Endlich, als der himmlische Vater sich seiner Kirche zu unserer Urältern Zeiten wieder erbarmen, und durch das selige Reformationswerk ein neues Zeugniß seiner Güte geben wollte, hat er wiederum evangelische Lehrer in ziemlicher Zahl und mit reichen Gaben des Geistes ausgerüstet, gesandt, unter welchen wohl einer der allervornehmsten ist, und als einer der hellesten Sterne leuchtet, der theure Mann Gottes D. Martin Lutherus, von dem wegen der vielen in ihn gelegten Gnadengaben, und durch ihn der Kirche erzeigten theuren Wohlthaten zu reden, mir gern oft Gelegenheit zu nehmen und auch damit unsre Dankbarkeit gegen Gott über ihn zu bezeigen haben.

Mit mehr Recht aber mögen wir sagen, daß sich in der That sieben wahrhaftige Gaben des heil. Geistes bei dem theuren Mann in großer Maaß befunden haben. Unter diesen mag nun die erste sein 1), seine vortreffliche Exudition und Gelahrtheit. Es hatte ihm der himmlische Vater ein vortrefflich Ingenium bescheret, alles leicht zu fassen; daher er zu der Zeit, da die studia vielmehr eigene Mühe, als heut zu Tage nach so vieler Vorarbeit, die uns zeither andre hinterlassen, kosteten, im 20. Jahr seines Alters Magister, im 26. Professor Theologiae worden. Er hatte sonderlich eine, zu solcher Zeit ungemeine Wissenschaft der heiligen Sprachen, der griechischen und hebräischen; durch welches Mittel er auch eine so stattliche Erkenntniß der Schrift zuwege brachte, daß es ihm alle seine Widersacher bei weitem darinnen nicht gleich thun konnten. Er war auch in der Antiquität und den patribus wohl belesen, sonderlich in Augustini Schriften stattlich bewandert. Er hatte sich auch die Theologiam mysticam wohl bekannt gemacht. Daher er nicht allein den Taulerum und die deutsche Theologie fleißig inne hatte, und allen andern zu einer recht kräftigen Theologie zu kommen herzlich recommendirte; sondern es ist auch aus seinen ersten Schriften zu ersehen, daß er aus denselben ein Großes desjenigen her gehabt, was er durch Gottes Gnade worden ist und gethan hat. Es mangelte ihm auch nicht an der Wissenschaft der damahligen Philosophie und scholastischen Theologie, also daß er auch darinnen seinen Widersachern gewachsen war, und vor einem grundgelehrten Mann passiren konnte. Es waren aber seine studia nicht bloß durch menschlichen Fleiß geführt, sondern wie er andern den methodium des studii theologici vorgeschrieben, also hatte er auch vor seine Person eben denselben obgelegen, folglich seine Geschicklichkeit und Erudition im und mit dem göttlichen Licht des h. Geistes, der sie auch geheiligt, zuwege gebracht; daher sie auch wohl unter die Gaben des Geistes gezählt werden kann, und von Gott kräftig gesegnet worden ist.
- - - - -
**Aufgaben und Übungen:**
A: Gib aus dem Textauszug über Luther den Abschnitt von „Endlich, als der“ bis einschließlich „zu bezeigen haben.“ wortgetreu wieder.
B: In welchem Lebensjahr wurde Luther nach dem Textauszug über Luther Professor der Theologie?
C: Führe den Textauszug über Luther im Anschluss an seinen letzten Satz weiter.
Die Daten haben mit dem Textauszug über Luther nichts zu tun.
- - - - -
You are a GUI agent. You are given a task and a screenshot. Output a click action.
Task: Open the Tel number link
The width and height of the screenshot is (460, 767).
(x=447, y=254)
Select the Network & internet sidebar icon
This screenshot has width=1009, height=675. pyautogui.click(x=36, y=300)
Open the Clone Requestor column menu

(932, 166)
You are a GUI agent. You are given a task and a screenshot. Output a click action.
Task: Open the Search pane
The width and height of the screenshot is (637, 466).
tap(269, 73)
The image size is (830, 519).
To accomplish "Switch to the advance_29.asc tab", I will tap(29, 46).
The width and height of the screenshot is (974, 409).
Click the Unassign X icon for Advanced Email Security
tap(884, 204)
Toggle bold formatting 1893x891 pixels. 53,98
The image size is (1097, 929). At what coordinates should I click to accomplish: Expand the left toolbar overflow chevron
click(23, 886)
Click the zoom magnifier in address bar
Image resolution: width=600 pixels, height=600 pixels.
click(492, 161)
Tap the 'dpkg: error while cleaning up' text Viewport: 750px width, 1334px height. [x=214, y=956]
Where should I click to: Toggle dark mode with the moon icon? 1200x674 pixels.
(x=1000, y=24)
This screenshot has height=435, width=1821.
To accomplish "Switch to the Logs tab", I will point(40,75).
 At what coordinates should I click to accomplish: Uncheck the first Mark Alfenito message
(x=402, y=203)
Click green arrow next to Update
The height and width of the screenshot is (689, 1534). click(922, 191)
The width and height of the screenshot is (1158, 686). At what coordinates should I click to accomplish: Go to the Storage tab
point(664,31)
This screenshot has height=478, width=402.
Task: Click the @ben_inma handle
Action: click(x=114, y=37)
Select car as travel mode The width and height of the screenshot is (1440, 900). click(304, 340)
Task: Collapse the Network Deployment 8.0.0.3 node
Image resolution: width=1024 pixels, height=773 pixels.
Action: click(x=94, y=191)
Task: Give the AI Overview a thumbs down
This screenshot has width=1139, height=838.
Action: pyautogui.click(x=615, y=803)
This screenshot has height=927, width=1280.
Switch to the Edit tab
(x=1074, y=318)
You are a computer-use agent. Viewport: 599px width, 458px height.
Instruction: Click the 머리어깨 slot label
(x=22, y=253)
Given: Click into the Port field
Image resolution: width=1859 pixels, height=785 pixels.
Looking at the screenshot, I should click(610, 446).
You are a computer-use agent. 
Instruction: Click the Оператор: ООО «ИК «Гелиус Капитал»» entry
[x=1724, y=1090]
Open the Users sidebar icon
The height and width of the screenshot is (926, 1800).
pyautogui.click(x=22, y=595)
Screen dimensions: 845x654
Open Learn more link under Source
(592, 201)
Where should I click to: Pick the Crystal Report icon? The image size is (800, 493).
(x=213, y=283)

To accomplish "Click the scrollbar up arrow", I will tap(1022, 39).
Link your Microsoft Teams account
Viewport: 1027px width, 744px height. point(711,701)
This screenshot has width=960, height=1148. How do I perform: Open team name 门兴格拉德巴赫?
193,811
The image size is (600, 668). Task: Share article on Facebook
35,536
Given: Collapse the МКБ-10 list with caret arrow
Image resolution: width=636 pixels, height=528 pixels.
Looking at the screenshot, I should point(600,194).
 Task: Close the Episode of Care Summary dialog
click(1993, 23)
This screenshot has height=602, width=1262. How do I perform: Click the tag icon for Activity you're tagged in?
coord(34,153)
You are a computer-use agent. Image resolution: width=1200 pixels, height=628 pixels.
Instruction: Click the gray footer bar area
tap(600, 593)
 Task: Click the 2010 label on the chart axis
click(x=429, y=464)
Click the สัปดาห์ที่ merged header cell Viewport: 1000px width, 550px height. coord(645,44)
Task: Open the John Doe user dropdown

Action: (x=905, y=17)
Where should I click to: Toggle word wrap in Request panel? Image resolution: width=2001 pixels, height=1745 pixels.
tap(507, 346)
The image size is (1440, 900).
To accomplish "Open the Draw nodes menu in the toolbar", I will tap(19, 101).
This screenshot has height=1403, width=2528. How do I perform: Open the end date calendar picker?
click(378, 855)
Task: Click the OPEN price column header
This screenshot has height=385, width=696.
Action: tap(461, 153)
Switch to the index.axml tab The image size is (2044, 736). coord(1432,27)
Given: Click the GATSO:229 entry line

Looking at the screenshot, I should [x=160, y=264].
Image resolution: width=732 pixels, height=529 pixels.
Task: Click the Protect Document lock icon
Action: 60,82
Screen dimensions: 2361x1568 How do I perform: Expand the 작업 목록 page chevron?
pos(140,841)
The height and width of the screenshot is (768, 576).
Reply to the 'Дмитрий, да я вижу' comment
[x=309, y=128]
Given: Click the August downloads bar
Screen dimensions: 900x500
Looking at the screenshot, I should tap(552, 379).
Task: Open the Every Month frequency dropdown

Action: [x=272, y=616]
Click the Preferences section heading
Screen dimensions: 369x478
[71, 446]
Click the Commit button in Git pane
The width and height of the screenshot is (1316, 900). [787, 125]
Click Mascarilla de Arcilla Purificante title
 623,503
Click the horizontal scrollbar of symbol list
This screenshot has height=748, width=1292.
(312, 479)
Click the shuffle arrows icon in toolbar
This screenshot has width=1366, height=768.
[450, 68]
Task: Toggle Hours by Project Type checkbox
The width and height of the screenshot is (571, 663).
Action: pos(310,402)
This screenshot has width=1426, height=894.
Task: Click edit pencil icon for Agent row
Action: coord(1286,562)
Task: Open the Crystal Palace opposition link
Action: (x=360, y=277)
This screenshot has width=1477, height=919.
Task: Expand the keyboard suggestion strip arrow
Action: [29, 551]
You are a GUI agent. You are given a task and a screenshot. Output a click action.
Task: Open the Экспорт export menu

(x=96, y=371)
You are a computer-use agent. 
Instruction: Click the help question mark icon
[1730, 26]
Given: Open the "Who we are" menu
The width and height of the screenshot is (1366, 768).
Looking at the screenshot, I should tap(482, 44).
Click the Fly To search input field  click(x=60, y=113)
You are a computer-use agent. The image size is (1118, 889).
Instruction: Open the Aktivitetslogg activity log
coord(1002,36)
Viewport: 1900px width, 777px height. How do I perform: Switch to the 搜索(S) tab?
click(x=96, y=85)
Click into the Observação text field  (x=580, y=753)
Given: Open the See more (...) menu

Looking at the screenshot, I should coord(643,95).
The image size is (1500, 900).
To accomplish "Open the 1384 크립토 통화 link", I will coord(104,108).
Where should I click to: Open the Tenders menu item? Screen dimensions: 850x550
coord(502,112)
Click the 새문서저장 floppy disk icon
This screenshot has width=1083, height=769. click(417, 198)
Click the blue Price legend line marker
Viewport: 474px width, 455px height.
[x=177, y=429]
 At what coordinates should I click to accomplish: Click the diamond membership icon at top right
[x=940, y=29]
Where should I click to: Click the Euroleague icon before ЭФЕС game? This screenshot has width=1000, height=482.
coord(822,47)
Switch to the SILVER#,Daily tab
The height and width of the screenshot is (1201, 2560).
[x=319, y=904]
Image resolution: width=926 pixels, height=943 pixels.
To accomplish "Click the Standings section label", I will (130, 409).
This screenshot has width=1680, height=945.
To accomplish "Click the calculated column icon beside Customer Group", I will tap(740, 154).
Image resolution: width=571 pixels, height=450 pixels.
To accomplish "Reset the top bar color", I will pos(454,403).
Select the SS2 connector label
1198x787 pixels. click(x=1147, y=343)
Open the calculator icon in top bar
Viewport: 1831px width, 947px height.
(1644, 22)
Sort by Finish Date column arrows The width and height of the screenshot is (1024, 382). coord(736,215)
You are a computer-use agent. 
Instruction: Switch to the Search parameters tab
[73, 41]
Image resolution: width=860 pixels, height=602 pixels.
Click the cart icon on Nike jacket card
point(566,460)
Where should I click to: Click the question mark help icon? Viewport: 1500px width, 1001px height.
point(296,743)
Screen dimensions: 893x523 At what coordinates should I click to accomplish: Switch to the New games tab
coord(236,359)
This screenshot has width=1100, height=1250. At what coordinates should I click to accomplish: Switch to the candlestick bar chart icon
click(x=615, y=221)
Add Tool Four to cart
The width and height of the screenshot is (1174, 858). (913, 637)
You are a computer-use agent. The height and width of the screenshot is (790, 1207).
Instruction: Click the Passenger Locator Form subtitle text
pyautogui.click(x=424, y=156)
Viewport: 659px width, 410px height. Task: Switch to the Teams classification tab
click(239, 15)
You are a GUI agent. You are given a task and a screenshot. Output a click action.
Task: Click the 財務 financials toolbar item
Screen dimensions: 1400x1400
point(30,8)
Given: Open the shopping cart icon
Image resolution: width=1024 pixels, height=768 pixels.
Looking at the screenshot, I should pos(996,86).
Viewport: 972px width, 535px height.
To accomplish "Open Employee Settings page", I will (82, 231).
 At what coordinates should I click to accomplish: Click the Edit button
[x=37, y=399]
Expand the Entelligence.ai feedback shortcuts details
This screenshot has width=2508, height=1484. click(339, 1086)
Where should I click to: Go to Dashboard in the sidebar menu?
- - - - -
**Ergebnisse je Aufgabe:**
A:
Endlich, als der himmlische Vater sich seiner Kirche zu unserer Urältern Zeiten wieder erbarmen, und durch das selige Reformationswerk ein neues Zeugniß seiner Güte geben wollte, hat er wiederum evangelische Lehrer in ziemlicher Zahl und mit reichen Gaben des Geistes ausgerüstet, gesandt, unter welchen wohl einer der allervornehmsten ist, und als einer der hellesten Sterne leuchtet, der theure Mann Gottes D. Martin Lutherus, von dem wegen der vielen in ihn gelegten Gnadengaben, und durch ihn der Kirche erzeigten theuren Wohlthaten zu reden, mir gern oft Gelegenheit zu nehmen und auch damit unsre Dankbarkeit gegen Gott über ihn zu bezeigen haben.

B: Im 26. Jahr seines Alters.

C:
Es hat ihn 2) der himmlische Vater durch seinen Geist auch ausgerüstet mit einer schönen Eloquenz und Wohlredenheit, auch seine natürliche Gabe wiederum darinnen zu der Kirche Gebrauch geheiliget, daß er von geistlichen Dingen handelnd seinen Begriff im Reden und Schreiben sehr deutlich und vernehmlich vorstellen, auch mit großer Kraft und Bewegung, wo es die Sache mit sich brachte, die Herzen rühren konnte. Vornehmlich war er der deutschen Sprache nicht nur Meister, sondern man kann sagen, daß sie ihm viel zu danken habe, also daß sie vor ihm, sonderlich vermittels der deutschen Uebersetzung der Bibel und anderer seiner Schriften gleichsam erst recht ausgeübt, und unter die Leute gebracht, aufs wenigste ihrer Zierlichkeit um ein nicht Geringes vermehrt worden. So mangelte es ihm auch nicht an der Poesie, welches wir sonderlich aus seinen kräftigen und vor andern zu solcher Zeit wohlklingenden geistlichen Liedern abzunehmen haben.

Dazu kam 3) eine große Arbeitsamkeit, wie er denn darinnen fast unermüdet war; also daß man vermeinen sollte, es wäre unmöglich, daß ein einiger Mann so viel sollte haben verrichten können, wenn man bedenket seine so vielfältigen Predigten, Lectionen und Schriften, daher sich zu verwundern hat, wie er solche alle habe verfertigen können, und auch daraus allerdings göttlichen ungemeinen stärkenden Beistand erkennen muß.

Es hatte aber 4) solche Arbeitsamkeit zum Grund eine brünstige Liebe gegen Gott und den Nächsten; daher auch einen heftigen Eifer vor Gottes Ehr' und Wahrheit, sodann vor der Menschen Heil. Welcher Eifer ihn in seinem Leben und Amt immer getrieben, und was sonsten zu thun oder zu leiden unmöglich geschienen, ihm mit göttlicher Hülfe möglich gemacht hat.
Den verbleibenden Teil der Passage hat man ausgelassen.